The books of Kings are a continuation of the history of the nation of Israel under their kings. The story of the first king, Saul, is told in 1st and 2nd Samuel.  The early parts of King David’s reign are found in 2nd Samuel. 1st Kings records the end of David’s reign and the inauguration of Solomon as king of Israel.  Initially, Solomon was faithful to the Lord God and was blessed with wisdom and riches.  However, Solomon strayed from the worship of the true God and worshipped the idols of his many wives. After Solomon, the ten northern tribes of Israel ceded from Judah under the rule of Jeroboam. Only two southern cities of Judah were ruled by Solomon’s son, Rehoboam – “for David, my servant’s sake,” (1 Kings 11:13). The second book of Kings covers the rise and fall of these two nations until ultimately, they both are taken captive by foreign powers. These historical books are very different from the histories of other nations.  Typically, emperors only desire their victories and glories be recorded. In contrast, the God of Israel and our God is a god who “cannot lie” (Titus 1:2), and He required truth from his prophets and historians.
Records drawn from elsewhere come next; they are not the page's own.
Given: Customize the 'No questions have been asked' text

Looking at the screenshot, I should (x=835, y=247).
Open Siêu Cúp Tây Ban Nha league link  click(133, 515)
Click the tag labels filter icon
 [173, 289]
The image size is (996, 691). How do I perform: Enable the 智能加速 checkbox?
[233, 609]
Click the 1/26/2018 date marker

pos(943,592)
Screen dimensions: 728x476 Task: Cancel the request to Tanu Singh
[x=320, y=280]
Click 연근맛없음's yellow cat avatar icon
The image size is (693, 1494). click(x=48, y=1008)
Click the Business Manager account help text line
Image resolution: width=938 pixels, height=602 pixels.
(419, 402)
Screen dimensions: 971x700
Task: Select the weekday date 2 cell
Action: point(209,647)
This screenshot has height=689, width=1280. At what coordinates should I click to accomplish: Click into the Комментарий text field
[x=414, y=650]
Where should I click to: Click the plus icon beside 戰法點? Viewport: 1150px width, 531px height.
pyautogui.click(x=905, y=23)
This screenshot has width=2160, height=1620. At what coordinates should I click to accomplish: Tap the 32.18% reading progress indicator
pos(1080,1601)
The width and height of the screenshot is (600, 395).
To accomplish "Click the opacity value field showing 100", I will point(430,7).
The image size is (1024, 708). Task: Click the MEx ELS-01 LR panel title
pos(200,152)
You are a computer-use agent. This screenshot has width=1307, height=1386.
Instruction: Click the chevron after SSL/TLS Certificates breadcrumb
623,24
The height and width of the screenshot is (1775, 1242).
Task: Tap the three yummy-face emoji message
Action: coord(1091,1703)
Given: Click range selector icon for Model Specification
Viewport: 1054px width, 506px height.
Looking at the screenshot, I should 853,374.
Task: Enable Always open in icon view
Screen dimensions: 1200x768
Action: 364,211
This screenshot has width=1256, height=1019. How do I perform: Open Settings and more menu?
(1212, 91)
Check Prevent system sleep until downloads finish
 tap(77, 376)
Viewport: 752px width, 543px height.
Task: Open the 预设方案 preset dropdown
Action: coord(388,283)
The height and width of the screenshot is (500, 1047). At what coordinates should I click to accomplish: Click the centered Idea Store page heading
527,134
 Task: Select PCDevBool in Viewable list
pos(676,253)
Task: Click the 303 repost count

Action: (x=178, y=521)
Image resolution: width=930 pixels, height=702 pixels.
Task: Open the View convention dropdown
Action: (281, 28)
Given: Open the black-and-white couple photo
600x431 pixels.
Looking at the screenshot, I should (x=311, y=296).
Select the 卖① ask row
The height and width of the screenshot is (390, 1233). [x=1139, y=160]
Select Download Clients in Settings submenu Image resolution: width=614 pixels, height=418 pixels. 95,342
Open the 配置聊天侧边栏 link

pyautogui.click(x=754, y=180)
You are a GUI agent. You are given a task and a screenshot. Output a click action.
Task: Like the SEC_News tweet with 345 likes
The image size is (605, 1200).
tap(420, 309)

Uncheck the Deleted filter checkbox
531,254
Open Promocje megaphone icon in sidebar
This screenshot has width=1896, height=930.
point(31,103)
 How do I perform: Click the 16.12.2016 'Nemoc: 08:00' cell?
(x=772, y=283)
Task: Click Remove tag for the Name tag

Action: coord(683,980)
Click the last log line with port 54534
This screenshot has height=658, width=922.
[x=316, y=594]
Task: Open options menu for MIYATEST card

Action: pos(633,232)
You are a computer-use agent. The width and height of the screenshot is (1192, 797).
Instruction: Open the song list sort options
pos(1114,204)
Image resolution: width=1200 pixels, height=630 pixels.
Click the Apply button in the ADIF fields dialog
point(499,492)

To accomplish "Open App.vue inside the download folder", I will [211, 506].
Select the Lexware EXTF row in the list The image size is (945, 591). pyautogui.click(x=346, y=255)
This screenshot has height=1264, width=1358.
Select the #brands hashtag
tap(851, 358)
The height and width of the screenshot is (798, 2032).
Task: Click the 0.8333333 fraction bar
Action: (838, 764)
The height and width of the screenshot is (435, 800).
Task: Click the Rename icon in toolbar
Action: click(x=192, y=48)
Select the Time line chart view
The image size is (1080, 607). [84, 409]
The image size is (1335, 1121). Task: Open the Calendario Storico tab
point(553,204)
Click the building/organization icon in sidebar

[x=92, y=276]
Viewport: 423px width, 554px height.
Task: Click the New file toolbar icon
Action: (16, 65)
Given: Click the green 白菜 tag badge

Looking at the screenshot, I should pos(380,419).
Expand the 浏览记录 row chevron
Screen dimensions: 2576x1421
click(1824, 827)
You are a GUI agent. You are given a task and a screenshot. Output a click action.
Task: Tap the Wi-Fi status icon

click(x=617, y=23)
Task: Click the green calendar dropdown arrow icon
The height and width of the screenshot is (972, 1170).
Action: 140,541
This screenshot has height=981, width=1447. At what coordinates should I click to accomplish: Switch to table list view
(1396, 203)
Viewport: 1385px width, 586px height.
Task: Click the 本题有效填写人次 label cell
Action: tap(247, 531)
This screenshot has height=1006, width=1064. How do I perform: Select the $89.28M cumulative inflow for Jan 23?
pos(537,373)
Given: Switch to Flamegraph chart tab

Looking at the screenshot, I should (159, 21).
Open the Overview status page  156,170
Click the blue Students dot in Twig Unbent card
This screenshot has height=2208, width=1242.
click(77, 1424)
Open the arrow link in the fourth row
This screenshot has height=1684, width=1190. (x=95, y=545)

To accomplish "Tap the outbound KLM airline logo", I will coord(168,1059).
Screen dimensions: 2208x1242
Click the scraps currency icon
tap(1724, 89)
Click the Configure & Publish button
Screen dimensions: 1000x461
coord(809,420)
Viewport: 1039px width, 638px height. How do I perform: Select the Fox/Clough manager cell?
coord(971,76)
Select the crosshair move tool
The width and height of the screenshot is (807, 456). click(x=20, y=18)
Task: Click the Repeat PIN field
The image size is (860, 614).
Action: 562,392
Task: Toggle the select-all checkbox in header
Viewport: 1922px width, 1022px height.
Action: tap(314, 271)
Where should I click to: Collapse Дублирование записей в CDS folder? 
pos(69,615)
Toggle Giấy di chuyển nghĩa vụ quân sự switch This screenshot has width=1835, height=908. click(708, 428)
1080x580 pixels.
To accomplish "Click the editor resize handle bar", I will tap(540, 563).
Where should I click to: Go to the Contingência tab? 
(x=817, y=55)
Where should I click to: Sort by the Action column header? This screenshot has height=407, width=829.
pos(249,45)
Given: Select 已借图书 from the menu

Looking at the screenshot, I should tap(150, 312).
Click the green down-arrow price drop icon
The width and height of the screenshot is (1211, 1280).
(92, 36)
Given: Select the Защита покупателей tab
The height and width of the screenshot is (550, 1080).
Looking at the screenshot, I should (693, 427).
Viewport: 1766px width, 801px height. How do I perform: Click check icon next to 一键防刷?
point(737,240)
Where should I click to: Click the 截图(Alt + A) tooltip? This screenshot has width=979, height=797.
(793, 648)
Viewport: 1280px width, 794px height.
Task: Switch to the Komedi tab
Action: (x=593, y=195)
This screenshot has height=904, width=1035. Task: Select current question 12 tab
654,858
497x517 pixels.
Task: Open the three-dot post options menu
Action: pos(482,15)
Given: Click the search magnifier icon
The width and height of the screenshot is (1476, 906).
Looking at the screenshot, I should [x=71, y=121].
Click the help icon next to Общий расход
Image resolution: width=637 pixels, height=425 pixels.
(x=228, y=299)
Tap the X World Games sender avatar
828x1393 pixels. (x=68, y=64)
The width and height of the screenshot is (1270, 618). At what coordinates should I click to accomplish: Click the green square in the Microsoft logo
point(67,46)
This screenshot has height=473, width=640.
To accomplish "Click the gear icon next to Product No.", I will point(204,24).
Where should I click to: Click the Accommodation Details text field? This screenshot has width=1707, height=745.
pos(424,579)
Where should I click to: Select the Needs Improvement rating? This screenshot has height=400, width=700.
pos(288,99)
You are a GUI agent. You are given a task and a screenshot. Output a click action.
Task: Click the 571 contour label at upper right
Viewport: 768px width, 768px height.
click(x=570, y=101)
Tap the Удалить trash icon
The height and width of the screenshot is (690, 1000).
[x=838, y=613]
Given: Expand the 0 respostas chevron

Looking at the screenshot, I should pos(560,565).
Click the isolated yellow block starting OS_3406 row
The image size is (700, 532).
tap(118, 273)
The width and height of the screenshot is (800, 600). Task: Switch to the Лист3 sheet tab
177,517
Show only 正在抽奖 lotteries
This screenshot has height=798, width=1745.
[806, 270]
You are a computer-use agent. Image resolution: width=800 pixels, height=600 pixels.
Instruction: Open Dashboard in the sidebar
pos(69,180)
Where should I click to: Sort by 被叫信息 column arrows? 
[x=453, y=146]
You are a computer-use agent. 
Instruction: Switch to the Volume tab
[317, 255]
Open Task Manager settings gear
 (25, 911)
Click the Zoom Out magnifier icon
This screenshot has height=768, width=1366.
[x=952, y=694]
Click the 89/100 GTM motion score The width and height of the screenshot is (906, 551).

Another purpose of Kings is to provide a chronology of the kings of Israel and Judah. This helps Christians to know the times and seasons of God and to be able to point to the presence of our dear Lord Jesus. Additionally, these books show the contrast of the lives of those who obeyed and disobeyed God. The records teach us how God judges and blesses. Our Christian judgment and thinking are informed by the Bible stories. Jesus himself said in John 5:30 “I can of mine own self do nothing: as I hear, I judge: and my judgment is just; because I seek not mine own will, but the will of the Father which hath sent me”.  How much more should we as his followers seek only to do the Father’s will to the best of our ability, because if we do, Hebrews 11:6 tells us, “he is a rewarder of them that diligently seek him.”